Sei muito bem que a biografia
explica muita coisa (até a azia!)
mas para quê esquadrinhar os anos
(joguei berlinde, joguei pião e juro aqui
que nunca o fiz para os americanos!)
à cata da raiz, se o que vivi,
para o mal ou para o bem, está aqui?
«Nado e criado em Lisboa...»: rejeitado por
excessivamente circunloquial.
(Comecemos sem mais delongas, prima,
ó volta e meia prima pobre, rima,
que a questão é simples: a poesia
dum tal…)
*
Dizem que me junqueiro, que me tolentino
o até que me paulino,
que tenho tudo e todos no ouvido
e não sou nada original.
Sim senhores, tem visos de verdade!
Serei eu, meu Deus, um ser reminiscente,
um desses semblantes ante os quais manda a prudência
que se pergunte ao botão antes de mais:
— Onde é que eu já vi este tratante?
*
Se pensar bem, o Junqueiro não me diz lá grande coisa.
O seu anticlericalismo fica-se pela batina;
o seu verso é tribunício e eu gosto da surdina
(ou do simulacro de estentor quando ele ajuda à crítica).
O 5 de Outubro já veio e já se foi,
mas não é a lata-de-trovões junqueiriana
que estamos a pedir na circunstância épica
que se aprò... que se aprò... que se aproxima.
Liguei sempre ao Junqueiro (sei porquê)
a conversa de advogado e a conversa de barbeiro.
Um tio advogado recitou-mo quando eu tinha treze anos
e não era mudo e só na rocha de granito;
um barbeiro anarquista, que me fazia a barba
com a estropiada mão bombista,
impingia-me «A Lágrima», mas só ele é que se comovia
com aquela aguadilha que tremia
e ainda hoje deve tremer, tremeluzir
em certas almas litográficas, singelas.
Depois vi o Sérgio desmontar
as peças duma máquina que nem sequer havia
e perdi o Junqueiro de vista.
Será que eu me junqueiro?
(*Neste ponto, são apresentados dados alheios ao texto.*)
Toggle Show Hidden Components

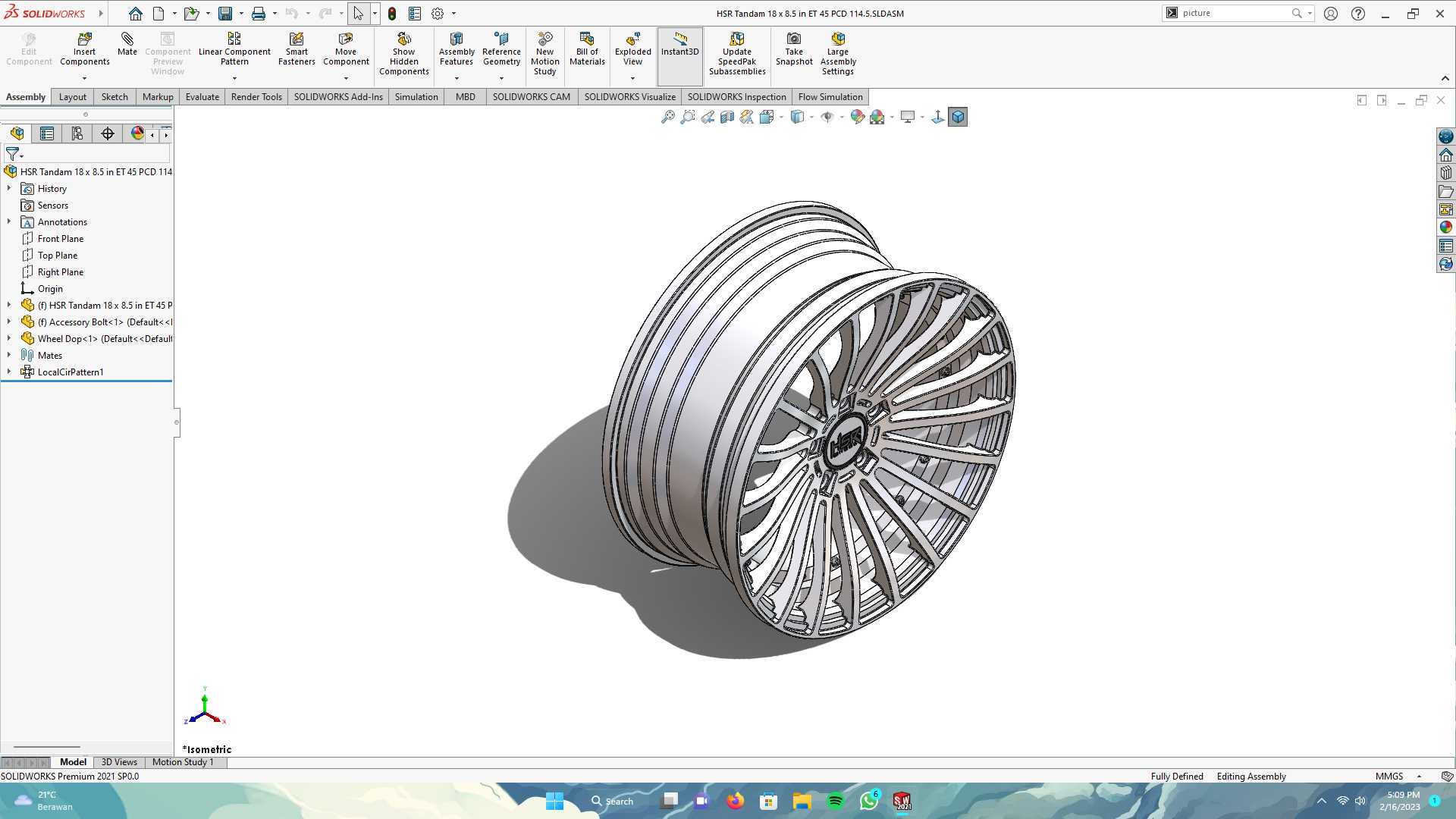click(404, 53)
Pode ser,
já que tenho comido, sem saber,
de muita alpista...
Quanto a esse Tolentino, esse faceto,
devo dizer que nada lhe roubei
mas que podia ser seu neto.
Como neto podia muito bem
ser de Paulino, desse abade
que com certeza me arranjaria mãe.
(Continua o desfile, ó prima, já que
a prosa
vai bonita a pretexto de autocrítica...)
*
Cesário diz-me muito: gostava de ferramentas, como eu,
e vê-se que para ele o ser feliz
era lançar, originais e exactos, os seus alexandrinos,
empunhar ferramental honesto
cuja eficácia ele sabia que
não vinha da beleza, mas da perfeita
adequação.
Não tem halo, tem elo e o seu encadeado
é o verso habilmente proseado.
(Que feliz eu seria, ó prima, se o
Cesário
me tivesse deixado uma garlopa!)
António Nobre, embora seja muito em inho,
é o grande Só que somos nós,
por isso gosto dele (ai de mim, coitadinho!)
(E em conclusão do megalómano
discurso.
ó prima, um bilhete-postal para o Pessoa.
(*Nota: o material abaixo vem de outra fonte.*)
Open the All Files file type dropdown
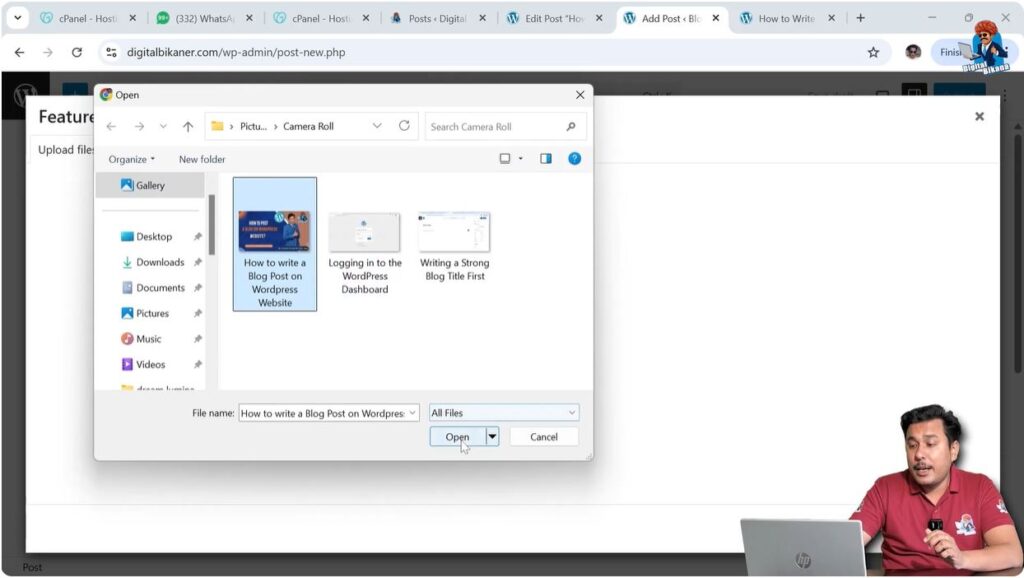Image resolution: width=1024 pixels, height=578 pixels. click(x=503, y=412)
a quem devemos todos tanto, a prima inclusive!)
Muito
querido Pessoa, saberias agora
que não basta ser lúcido, merda, que não basta
a gente coser-se com as paredes
e cercar de grandes muros quem se sonha,
que não basta dizer basta de provincianos!
*
Bem sei que tenho sido, não poucas vezes, derrotado pela pressa,
que me espojo na anedota ou a embalo
na folha-de-flandres da conversa,
bem sei que muitos dos meus versos
nem para atacadores.
Sei que não se deve, que não é táctico cuspinhar contra o vento,
que logo, a jusante, um sujeito nos berra:
— Ó cavalheiro sua besta e se faz obséquio fosses cuspir na tua irmã!
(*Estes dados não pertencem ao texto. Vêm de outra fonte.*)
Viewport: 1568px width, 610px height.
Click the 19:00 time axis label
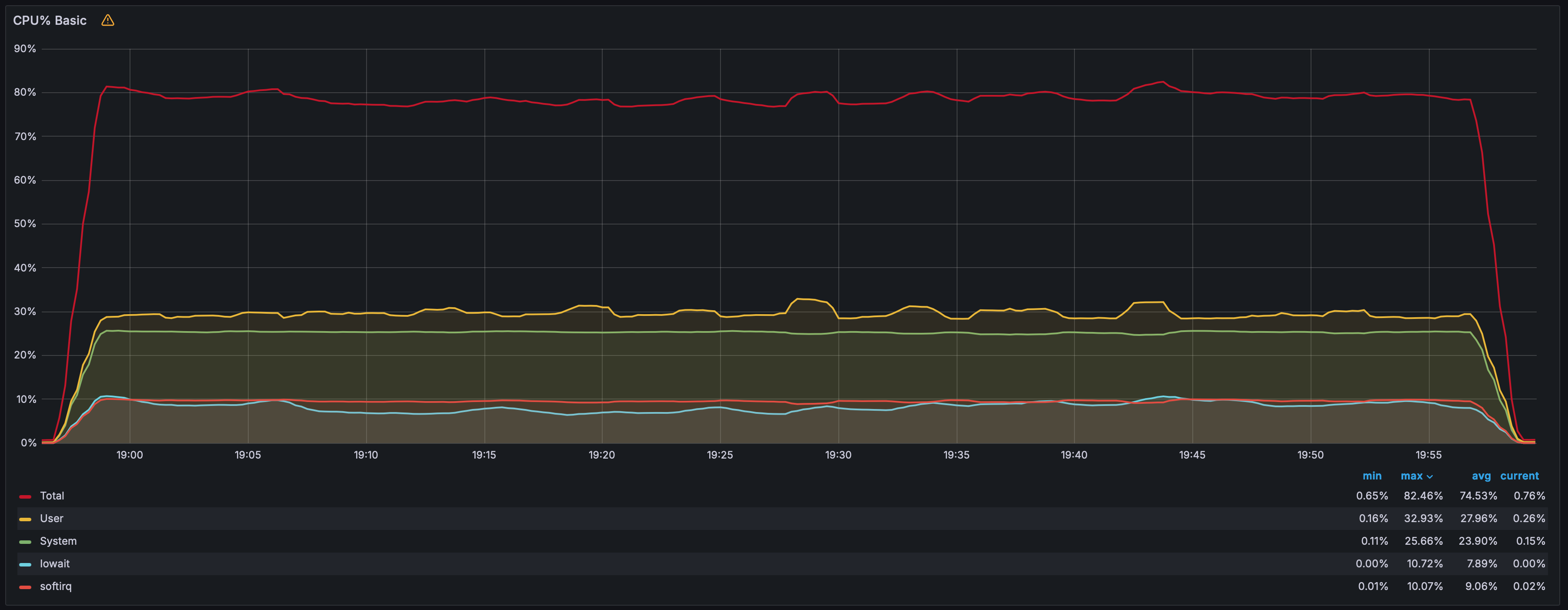(130, 455)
Sei que não é bonito jogar ao chinquilho nos salões,
onde há tocheiros, santos, meninada, abstracções, tias
que a minha malha pode ofender, partir.
Sei que o sal das palavras
vai saraivar, às vezes, carne viva.
Sei que a rapariga que vem forrar os cantos
onde os homens se juntam, magote de pexotes,
com a sua esquivança de felino,
não aguenta a palavra com que eu lhe pego na palavra
e à queima-roupa lhe atiro.
*
A poesia é a vida? Pois claro!
Conforme a vida que se tem o verso vem
— e se a vida é vidinha, já não há poesia
que resista. O mais é literatura,
libertinura, pegas no paleio;
o mais é isto: o tolo dum poeta
a beber, dia a dia, a bica preta,
convencido de si, do seu recheio...
A poesia é a vida? Pois claro!
Embora custe caro, muito caro,
e a morte se meta de permeio.
*
De permeio, a morte? Sim, a arrenegada,
venha rebuçada ou escancarada,
a que te ceifa inteiro ou se deita, primeiro,
de esperanças, na tua lástima de cama.
De permeio, pois pois, que isso de morrer
não faz parte de nenhum programa.
E podia fazer?
Alexandre O'Neill
(de Feira Cabisbaixa, 1965)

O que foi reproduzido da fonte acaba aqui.